TASK TO COMPLETE → Find where "You are a GUI" occurs in the data below, and retype that line and every later line exactly.

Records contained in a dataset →
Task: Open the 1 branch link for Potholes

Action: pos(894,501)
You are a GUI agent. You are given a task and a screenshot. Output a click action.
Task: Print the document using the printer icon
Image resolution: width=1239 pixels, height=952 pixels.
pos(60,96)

ANSWER FOR THE TASK →
You are a GUI agent. You are given a task and a screenshot. Output a click action.
Task: Print the document using the printer icon
Image resolution: width=1239 pixels, height=952 pixels.
pos(60,96)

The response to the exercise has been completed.